_How to complete this task_
Since the records include pictures, leave those out while you reproduce exactly and only the lines from the one containing "Task: Click QR code icon for device 10" through the one containing "Task: Give a", inclusive.

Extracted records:
[Start of Attachment]

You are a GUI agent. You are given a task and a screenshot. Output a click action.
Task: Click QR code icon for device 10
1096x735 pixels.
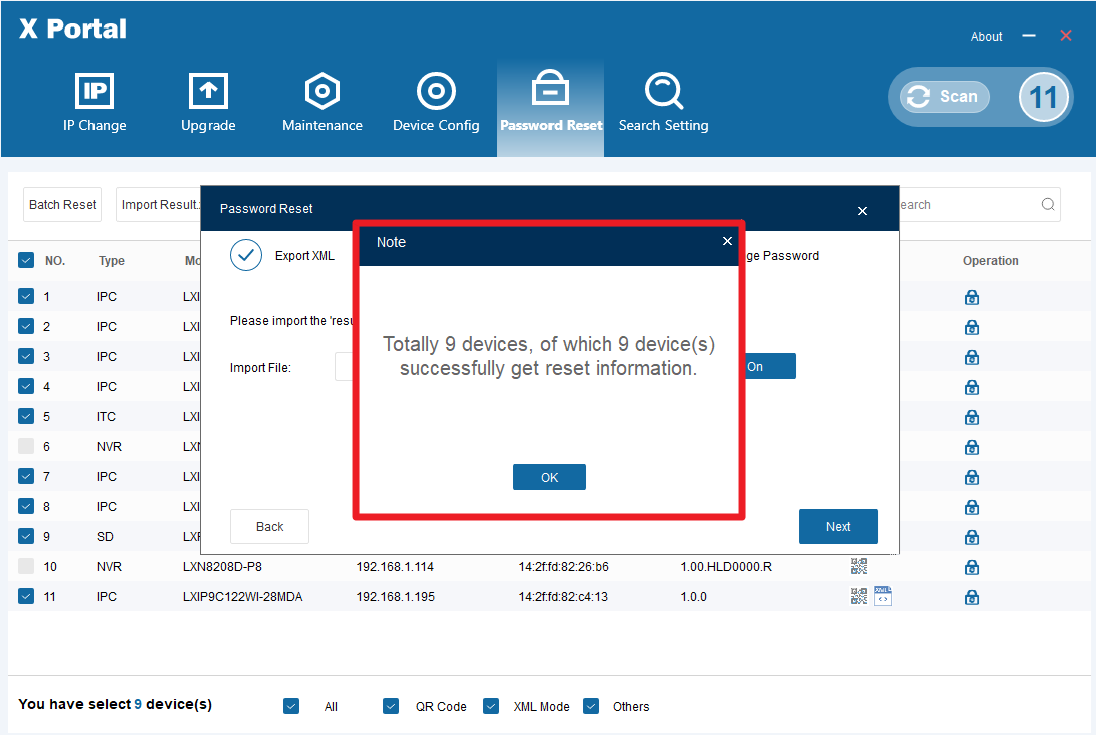pyautogui.click(x=859, y=567)
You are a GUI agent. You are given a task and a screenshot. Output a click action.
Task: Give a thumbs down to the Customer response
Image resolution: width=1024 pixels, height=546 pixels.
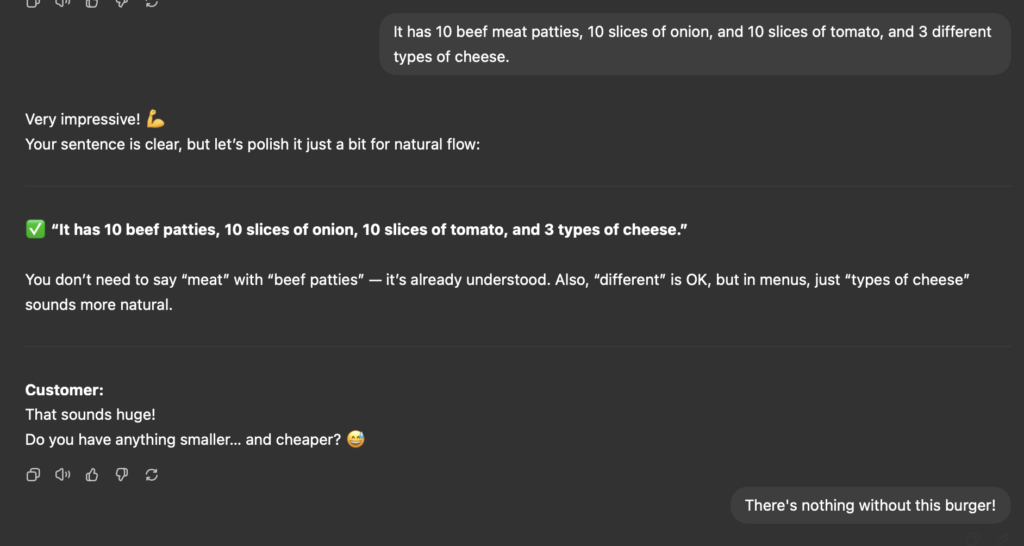[121, 475]
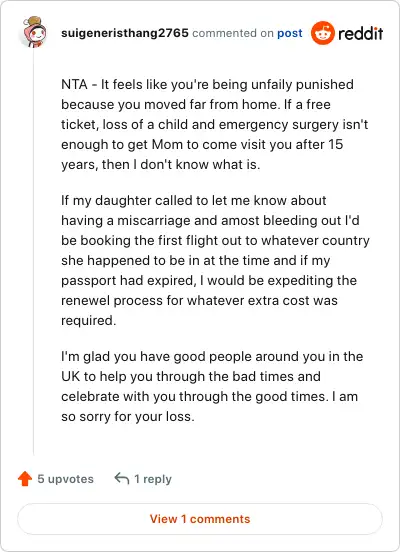The width and height of the screenshot is (400, 552).
Task: Upvote with the orange arrow
Action: 25,478
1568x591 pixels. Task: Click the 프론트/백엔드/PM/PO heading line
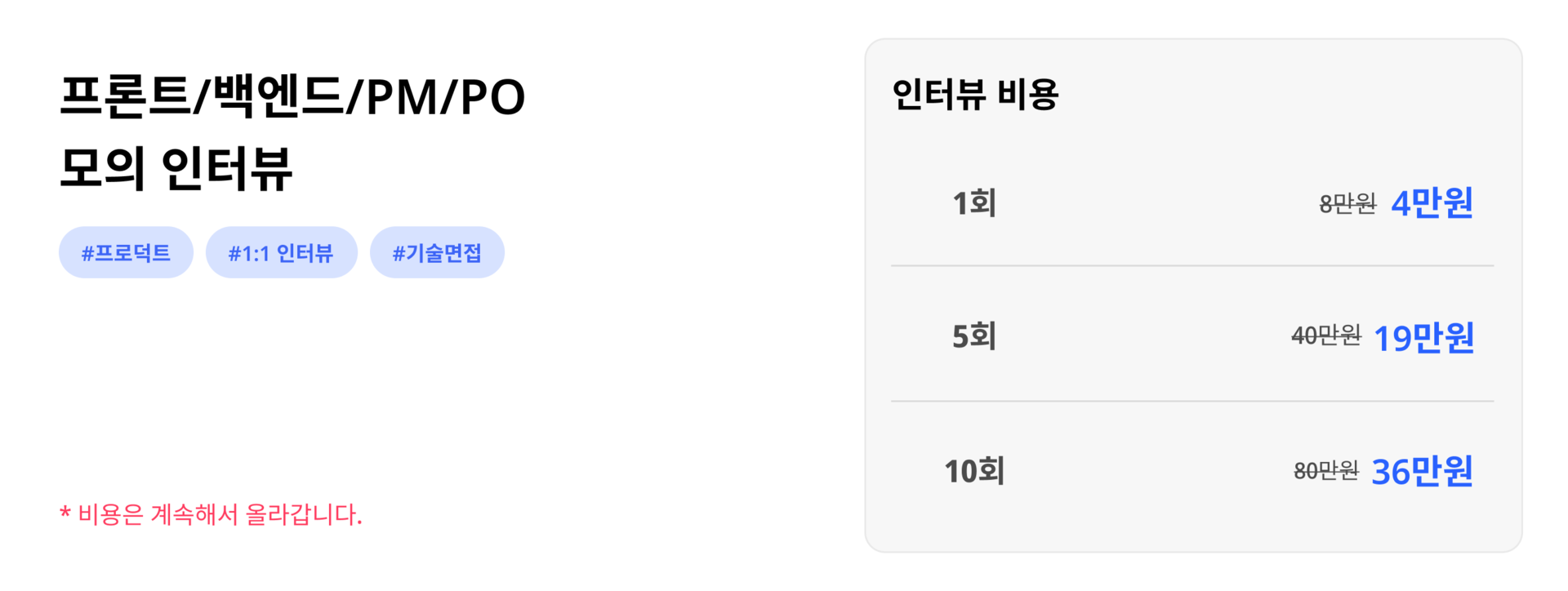coord(292,97)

[End of Attachment]

_Exercise solution_
Task: Click QR code icon for device 10
1096x735 pixels.
pyautogui.click(x=859, y=567)
You are a GUI agent. You are given a task and a screenshot. Output a click action.
Task: Give a thumbs down to the Customer response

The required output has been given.